Invece Marrakech si rivela una delusione. A parte la fatica di trovare un albergo libero e a basso prezzo, sono comunque tutti concentrati in una vietta che si snoda a partire da Piazza Jamaa El-Fna, in pienissimo centro, la città è caotica, turisticissima tanto da sembrare snaturata e terribilmente calda, e quando ci si trova in una alberghetto in cui dimorano circa 200 persone stipate ovunque e con solo due bagni la cosa diventa difficile da gestire. Ma mi rimarranno impresse una paio di immagini di Marrakech, le bizzare conoscenze fatte in albergo (praticamente un enclave occidentale) e il minareto della moschea che si staglia illuminato nella notte mentre cerco un po’ di refrigerio sul terrazzo. La mitica piazza, supposto crocevia di artisti, saltimbanchi, cantastorie e incantatori di serpenti, mi è sembrata in realtà un covo di disperati che si ridicolizzano per spillare un po’ di soldi ai turisti. L’attrazione migliore è rappresentata dai cantastorie, bisognerebbe solo sapere l’arabo..

Tutti un po’ intristi e con un giudizio forse viziato dalla sistemazione scomoda, dal troppo caldo o dal periodo sfortunato (siamo a metà agosto, quindi altissima stagione) andiamo a cercare un po’ di refrigerio e di pace alle cascate di Ozoud a 100 Km da Marrakech, con una macchina presa in affitto. La gita ci dà nuova carica e dopo gitanti locali, scimmie, acqua freddissima e una ambiente rilassante siamo pronti per l’ultima tappa: Essouira.

Dopo aver perso l’ultimo bus della giornata per la nostra destinazione contrattiamo un passaggio in taxi con un signore che prima della partenza passa a salutare tutta la sua famiglia che ci saluta felice, forse era l’unica corsa da giorni.
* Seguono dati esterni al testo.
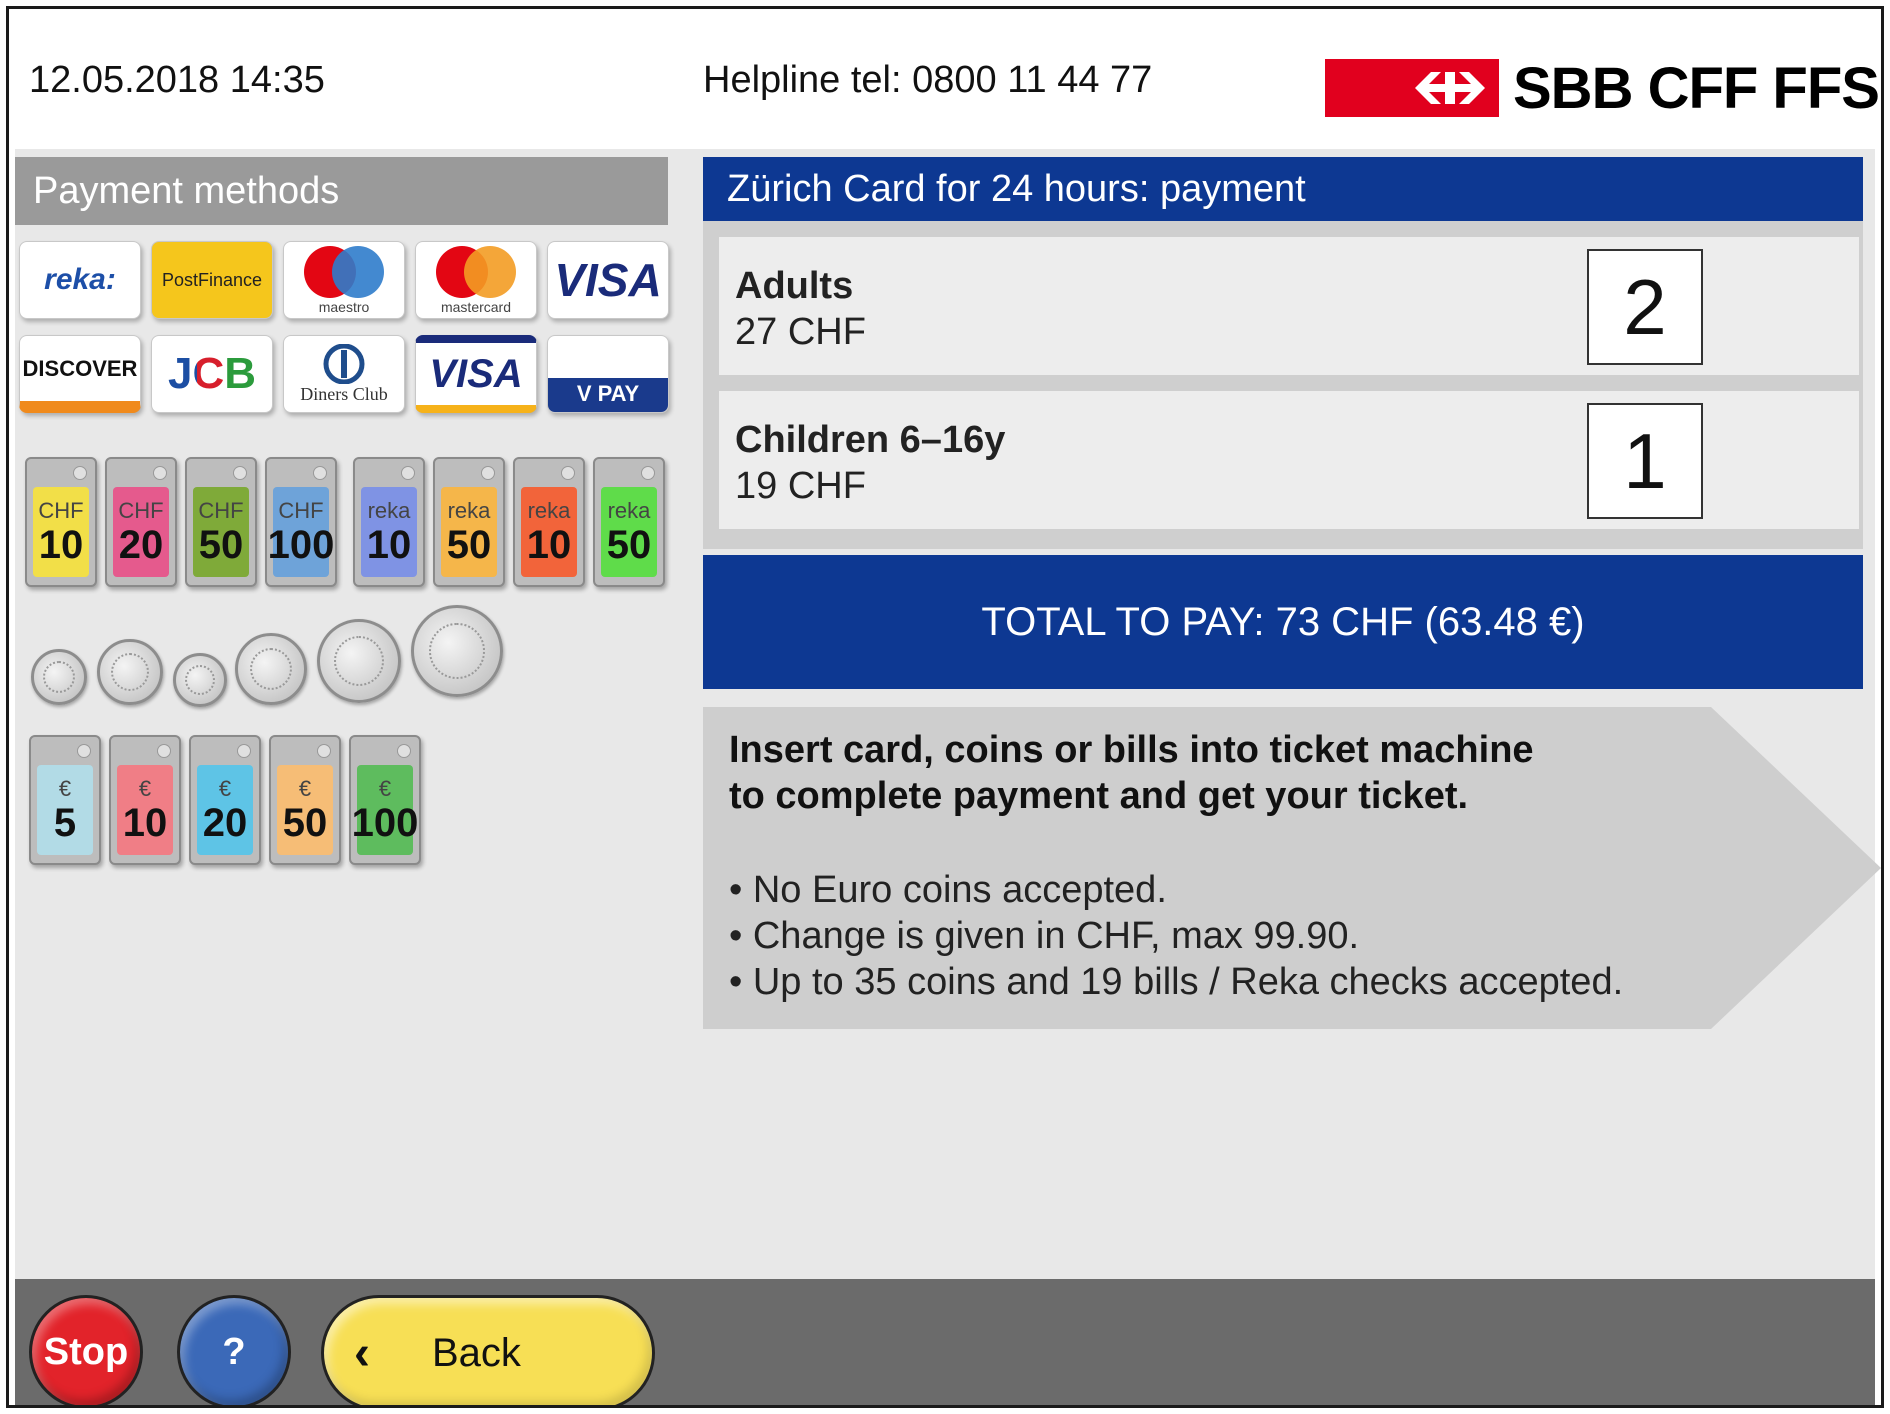 This screenshot has width=1890, height=1414. I want to click on adults-price: 27 CHF, so click(800, 332).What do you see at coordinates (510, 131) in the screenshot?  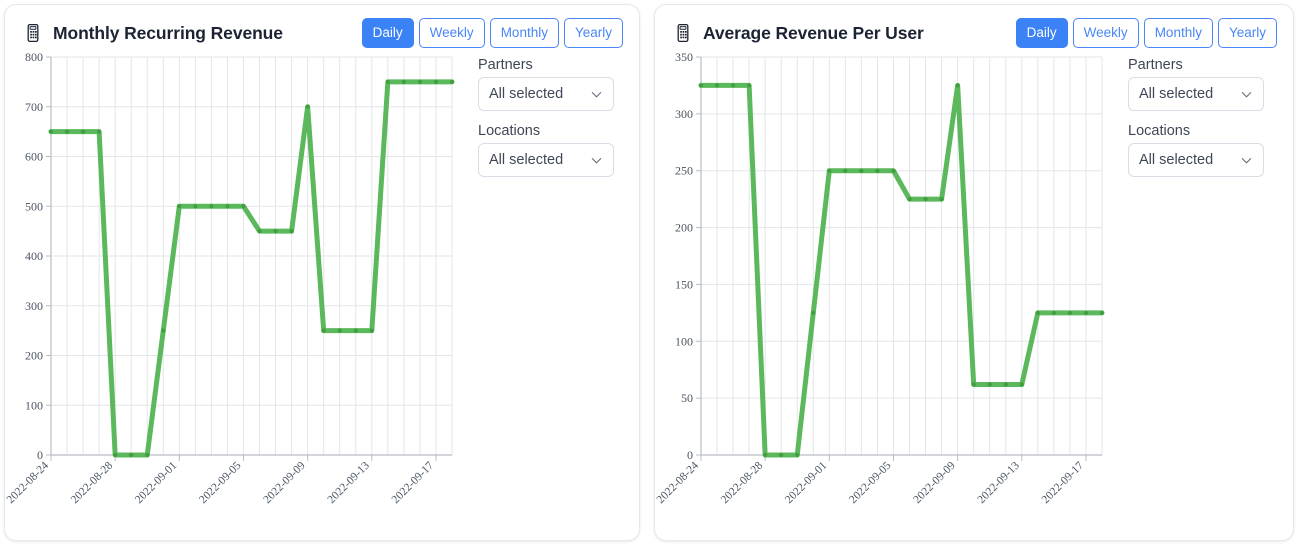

E qui arriviamo in un paradiso; Essaouira è fantastica con i suoi bastioni sull’Atlantico, il porto vivace, gli alisei sferzanti, i gabbiani, le gallerie d’arte, le strade larghe e la gente gentile.

Affittiamo un appartamento con terrazza sul mare tramite un ragazzo che conosciamo la sera stessa del nostro arrivo. Rimarrà il ricordo ideale del Marocco, fatto di rilassatezza e bel vivere cullati dalle onde che si infrangono proprio sotto casa nostra e da dei tramonti mozzafiato.

Dopo cinque giorni trascorsi nell’assoluta pace dei sensi ci tocca salutarci. Io e Jacopo partiamo per Casablanca da dove partiremo per l’Italia e i nostri compagni di viaggio proseguono per Chefchoua, nel Rif.

Ora il derserto, i monti dell’Atlante, l’oceano, i dromedari e le migliaia di tajin gustati sono parte di me e mi chiamano a gran voce per tornare in questo paese incastrato nelle maglie del tempo.